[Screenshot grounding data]
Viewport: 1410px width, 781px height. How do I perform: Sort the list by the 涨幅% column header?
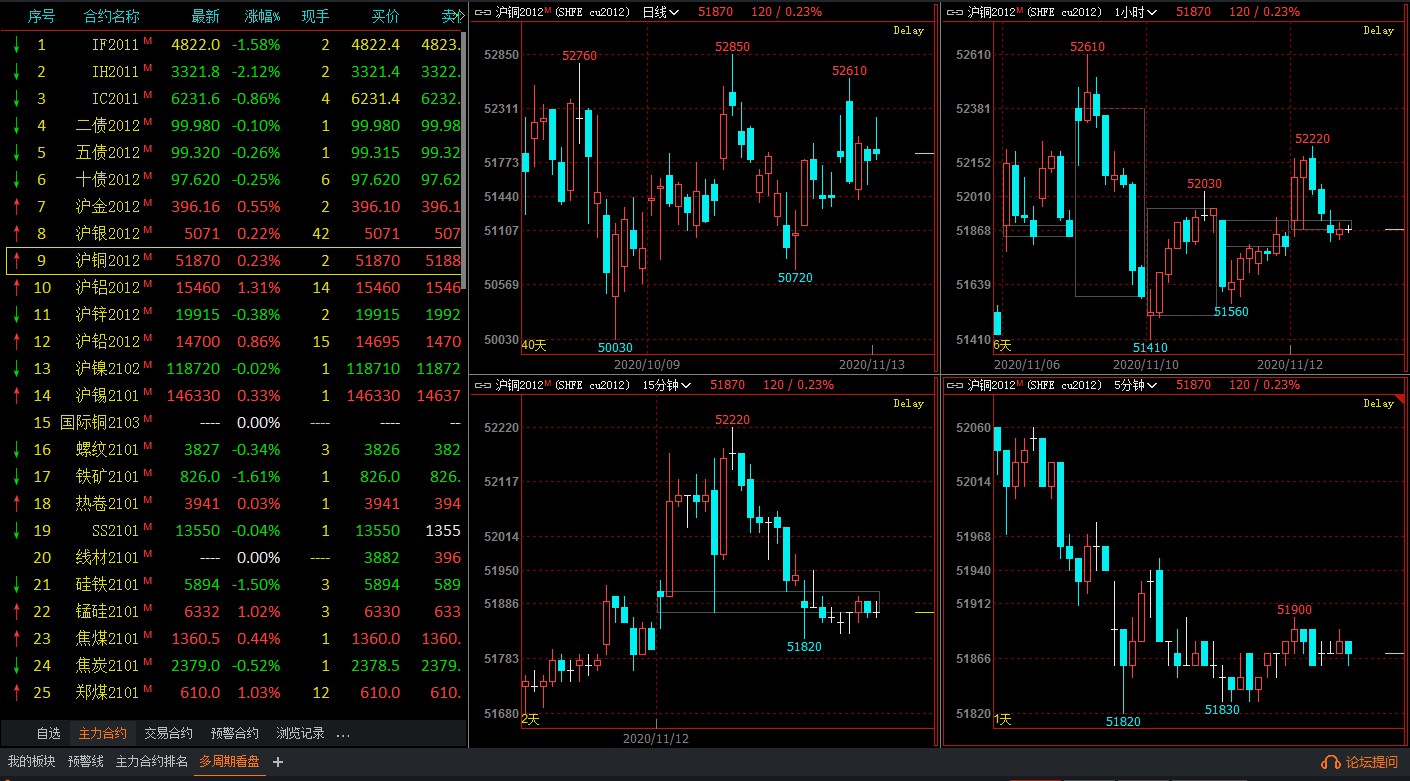click(262, 16)
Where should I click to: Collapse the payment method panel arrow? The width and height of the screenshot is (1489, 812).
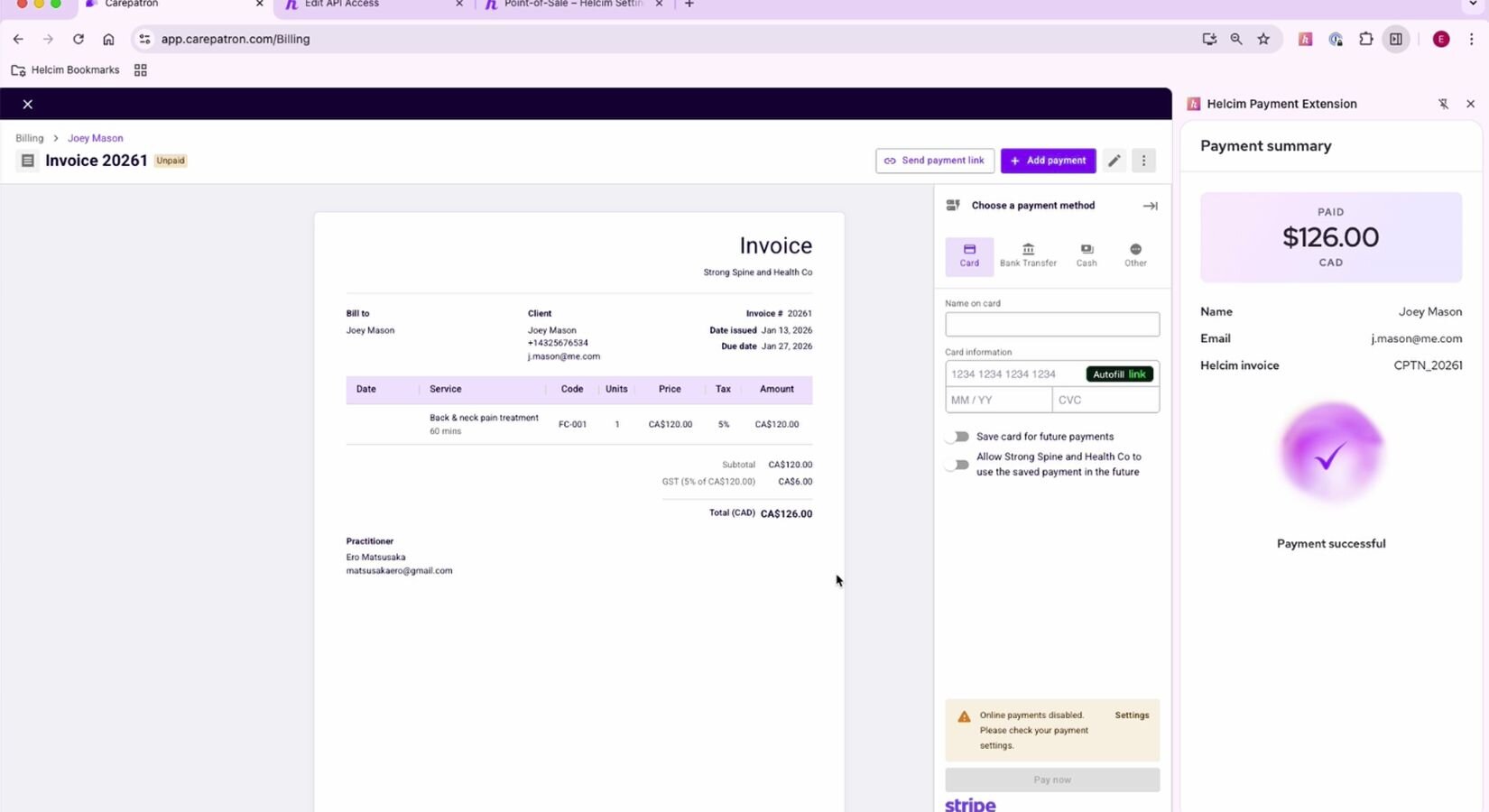(1150, 206)
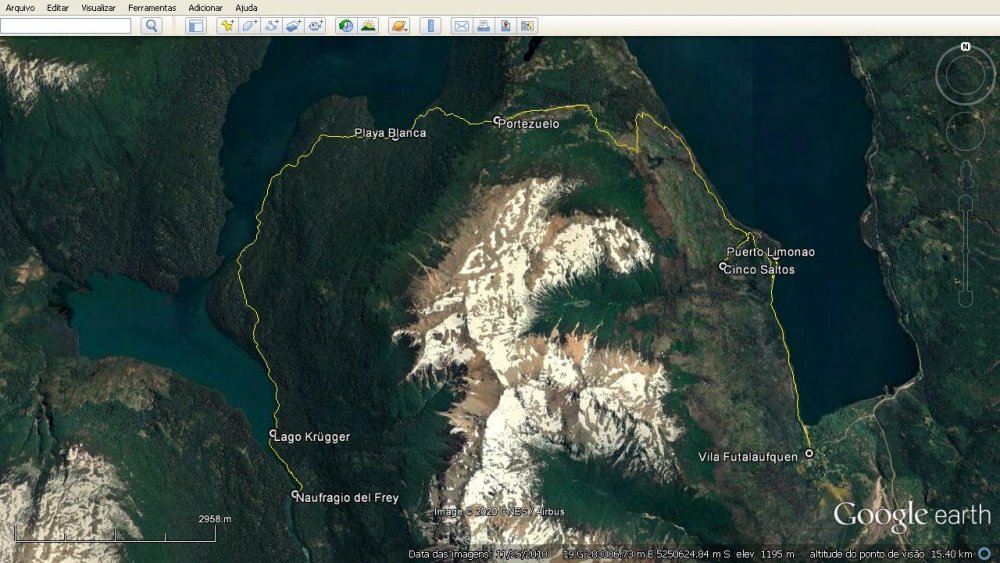The width and height of the screenshot is (1000, 563).
Task: Open the Visualizar menu
Action: 98,8
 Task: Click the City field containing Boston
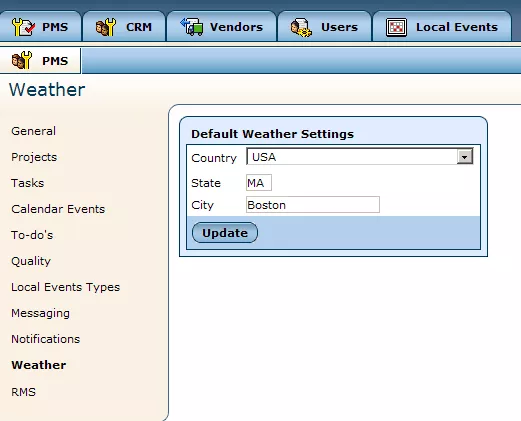click(313, 205)
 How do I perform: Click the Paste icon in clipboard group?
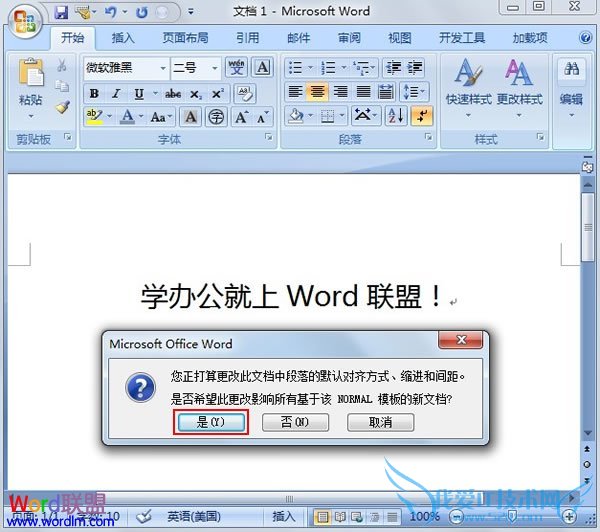(x=30, y=80)
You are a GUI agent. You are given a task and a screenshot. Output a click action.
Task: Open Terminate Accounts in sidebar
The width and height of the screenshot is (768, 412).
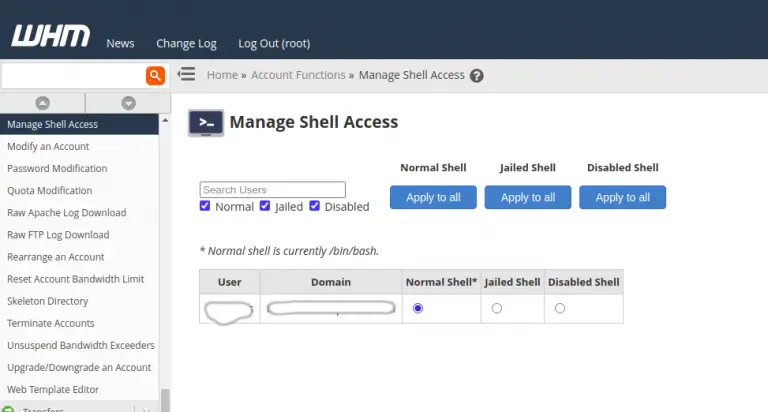point(51,323)
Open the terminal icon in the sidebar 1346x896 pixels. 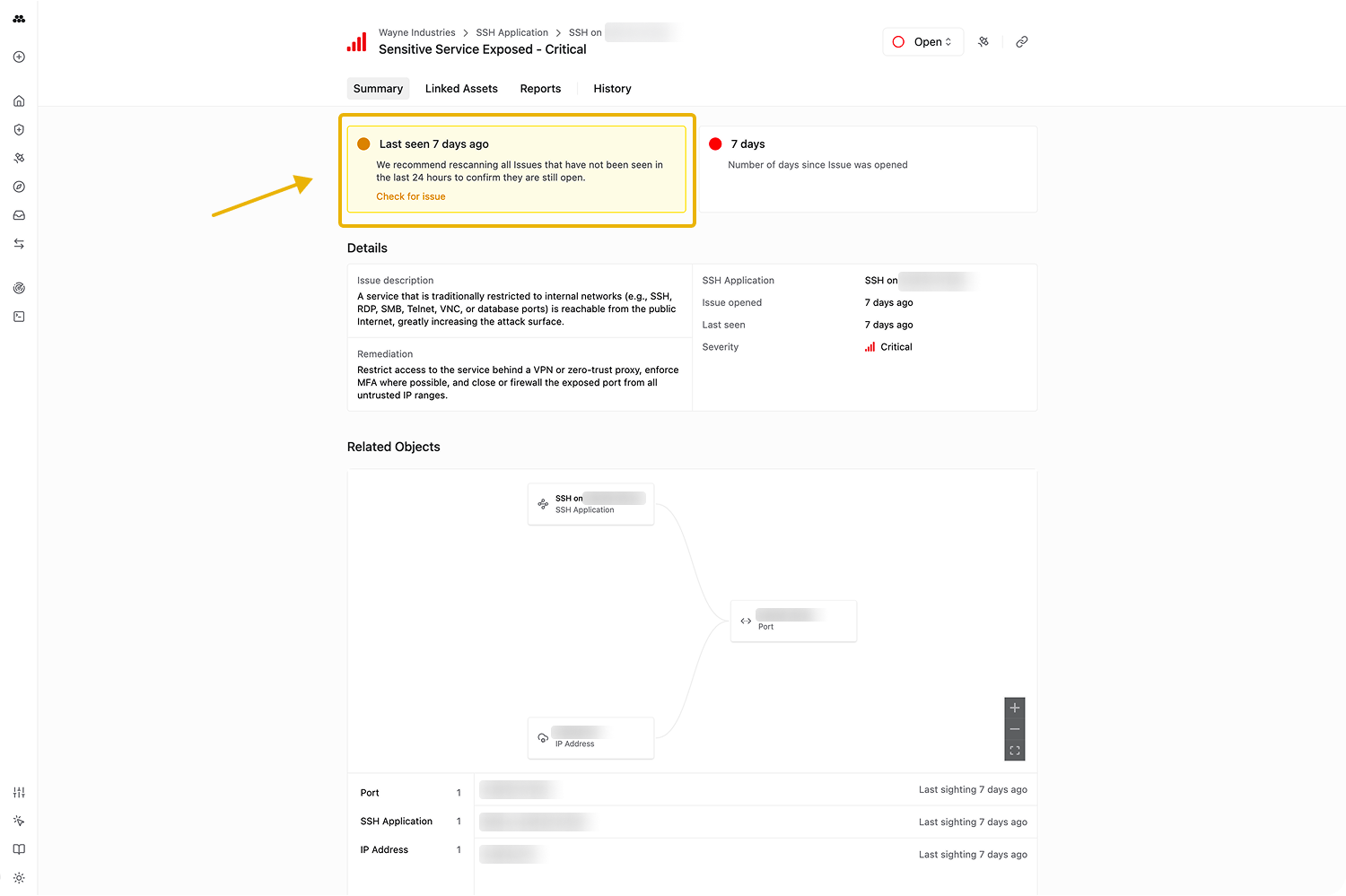tap(19, 317)
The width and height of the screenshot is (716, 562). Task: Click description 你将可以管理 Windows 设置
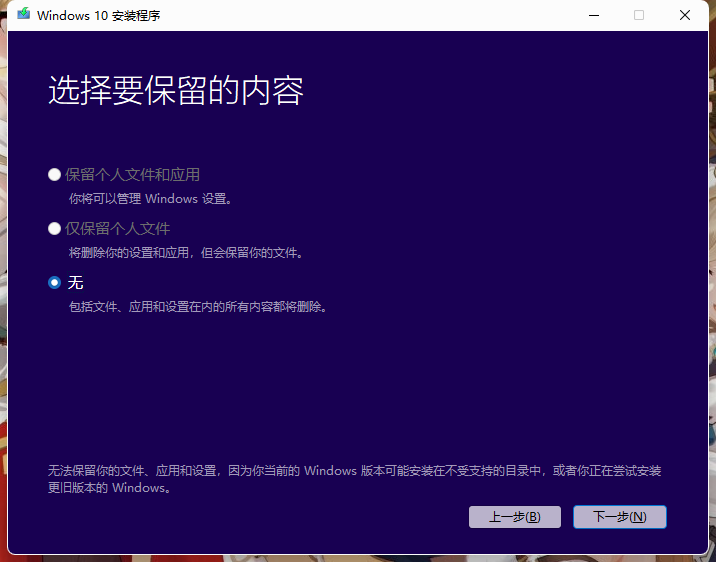pos(150,199)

### Task goal
Begin at the line containing "The width and height of the screenshot is (716, 562)." and stop at the final line of the data. Retype those lines exactly, without the pictures.

### Result for this task
The width and height of the screenshot is (716, 562). Task: Click description 你将可以管理 Windows 设置
pos(150,199)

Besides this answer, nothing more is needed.